NATURALMENTE, me puse a pensar en la posibilidad de que la carta fuese una burla, una mala pasada nacida en el cerebro reblandecido de alguna de mis muy divertidas amistades femeninas. Pero nuevamente el tipo de letra y el número del teléfono hicieron fracasar mi razonamiento, pues no me dieron la clave. Soy ahora completamente bucólico. Un verdadero palurdo. No tengo la pretensión de pertenecer a la clase de Mayfair, y acaso no pase de media docena el número de habitantes de ese distrito, que conozco personalmente. Mi imaginación los recorrió uno tras otro, sin resultado.
Como es natural, lo que correspondía haber hecho era llamar directamente a Mayfair 0069 y ver de qué se trataba, pero el instinto me retuvo. Después de todo, la carta podía ser auténtica, por muy inverosímil que pareciera, y si realmente fuese un, pedido de auxilio de alguna desdichada metida en un infierno, era probable que no me diera las gracias por llamar a su casa. Quien escribió la carta tuvo trabajo en cortar la dirección del papel, y el dejar el número el teléfono fue debido acaso a un descuido producido por la excitación del momento. En resumen, no me pareció oportuno aprovechar de esta omisión.
Medité sobre este misterio todo el sábado, y cuando desperté en la mañana del domingo, todavía estaba indeciso sobre lo que debería hacer. Aparte de toda otra consideración, Barbary se había llevado mi auto; y The King of Sussex estaba a millas de la más cercana línea de ómnibus. Y no me extasiaba la perspectiva de pedalear ocho millas y media en mi vieja bicicleta de mujer especialmente desde que el día se presentaba extraordinariamente caluroso.
Sin embargo, al fin ganó la curiosidad.
Después de todo, yo escribo historias de misterio para ganarme el sustento diario, y la mayor parte de mis argumentos sólo se desenvuelve después de considerable desgaste cerebral y silenciosa plegaria. Es mi constante propósito crear detectives más ingeniosos y agudos que los creados por mis rivales, y acaso la gran práctica en la invención de ficciones criminales ha superpuesto a mi natural negligencia un estilo inquisitivo con el que ciertamente no había nacido.

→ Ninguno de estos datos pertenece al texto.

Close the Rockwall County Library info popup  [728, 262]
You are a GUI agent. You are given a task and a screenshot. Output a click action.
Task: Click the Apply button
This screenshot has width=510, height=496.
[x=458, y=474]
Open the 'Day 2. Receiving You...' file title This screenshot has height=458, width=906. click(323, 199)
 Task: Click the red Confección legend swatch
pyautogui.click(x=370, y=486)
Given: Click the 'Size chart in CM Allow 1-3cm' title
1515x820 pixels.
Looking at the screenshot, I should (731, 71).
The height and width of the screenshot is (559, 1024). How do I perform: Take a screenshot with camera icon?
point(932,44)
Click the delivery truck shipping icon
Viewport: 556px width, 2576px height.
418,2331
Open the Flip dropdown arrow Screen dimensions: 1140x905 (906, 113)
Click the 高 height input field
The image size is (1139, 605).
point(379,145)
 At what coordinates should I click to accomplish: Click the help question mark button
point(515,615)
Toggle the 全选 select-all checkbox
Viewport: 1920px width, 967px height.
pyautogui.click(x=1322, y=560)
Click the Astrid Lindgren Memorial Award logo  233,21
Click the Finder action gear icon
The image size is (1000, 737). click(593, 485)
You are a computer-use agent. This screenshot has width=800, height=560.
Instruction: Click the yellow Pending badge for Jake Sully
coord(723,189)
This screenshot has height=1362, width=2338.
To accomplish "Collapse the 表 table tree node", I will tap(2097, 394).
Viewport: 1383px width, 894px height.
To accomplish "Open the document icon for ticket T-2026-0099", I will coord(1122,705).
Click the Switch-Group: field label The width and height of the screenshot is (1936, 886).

Y hasta se me ocurrió que mi desconocida corresponsal podría ser el abanico de Roger Poynings: una joven de imaginación simple que me acreditaba poderes detectivescos proporcionados por mí a mis propios sabuesos, y que ahora recurría a mí para que la sacara de algún enredo, recompensándola por la compra de mis libros. Podía haber buscado mi dirección en el literario Quién es quién.
Finalmente, me consolé con la reflexión de que si mi caminata a The King of Sussex resultaba un fracaso, de cualquier forma me proporcionaría una situación ya hecha para la nueva novela que tenía que empezar. Si sucedía algo en la taberna, santo y bueno. Si no, ¡qué diablos!, entonces ya me las arreglaría para que ocurriera en el papel en los próximos días. El escritor, borracho o sobrio, tiene que ser algo oportunista. Y aquí, a buen seguro, había una oportunidad demasiado buena para desperdiciarla.